Archaeologists discovered the remains of two babies dating back 11,000 years ago, to the Ice Age. The Ice Age baby skeletons were found in Alaska and the researchers say this was the first time they’ve made a discovery of infant remains in North America.
The recent archaeological discovery provides scientists with important information regarding funeral practices among people who lived during the Ice Age.
The Ice Age baby skeletons were examined by a team of archaeologists from the University of Alaska Fairbanks. The researchers studied the dental and skeletal remains of the two infants and concluded that one of the babies was a few weeks older than the other and one of them died while still in utero.

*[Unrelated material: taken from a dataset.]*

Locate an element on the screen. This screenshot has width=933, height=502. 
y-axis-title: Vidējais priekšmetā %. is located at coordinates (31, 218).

The recent archaeological study about the Ice Age baby skeletons was conducted by Ben Potter and his team of researchers. They unearthed the remains by the end of 2013 at a site called Upward Sun River. The site was near the Tanana river. The scientists have previously discovered the remains of a cremated three-year-old baby at the same site.
The Ice Age baby skeletons were discovered in a burial pit, 15 inches below from where the three-year-old had been found. Both discoveries date back approximately 11,500 and the scientists said that there was a short time period between the two discoveries.

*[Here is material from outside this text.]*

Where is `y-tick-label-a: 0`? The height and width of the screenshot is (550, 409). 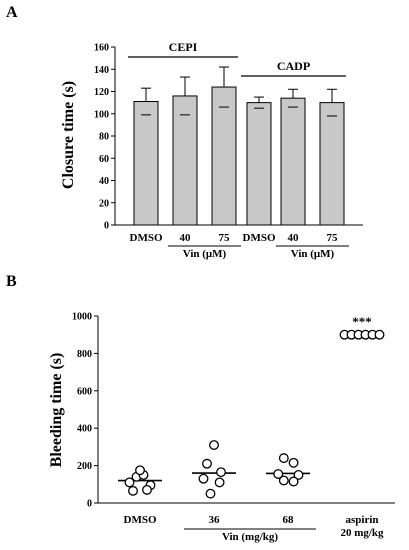 y-tick-label-a: 0 is located at coordinates (106, 226).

The scientists believe that all three babies could have been buried at the same time.
The head of the study, Ben Potter said about the new archaeological findings that:
“Taken collectively, these burials and cremation reflect complex behaviors related to death among the early inhabitants of North America.”

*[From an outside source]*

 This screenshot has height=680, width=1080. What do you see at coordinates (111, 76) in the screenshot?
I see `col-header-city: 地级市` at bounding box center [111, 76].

The team of archaeologists also discovered “unprecedented grave offerings “, like antlers and shaped stones.
The new discovery could shed new lights on the way the early societies were structured, how they viewed death and death rituals and how they treated the younger members of their groups.
The researchers added that:
“The deaths occurred during the summer, a time period when regional resource abundance and diversity was high and nutritional stress should be low, suggesting higher levels of mortality than may be expected give our current understanding (of survival strategies at the time).”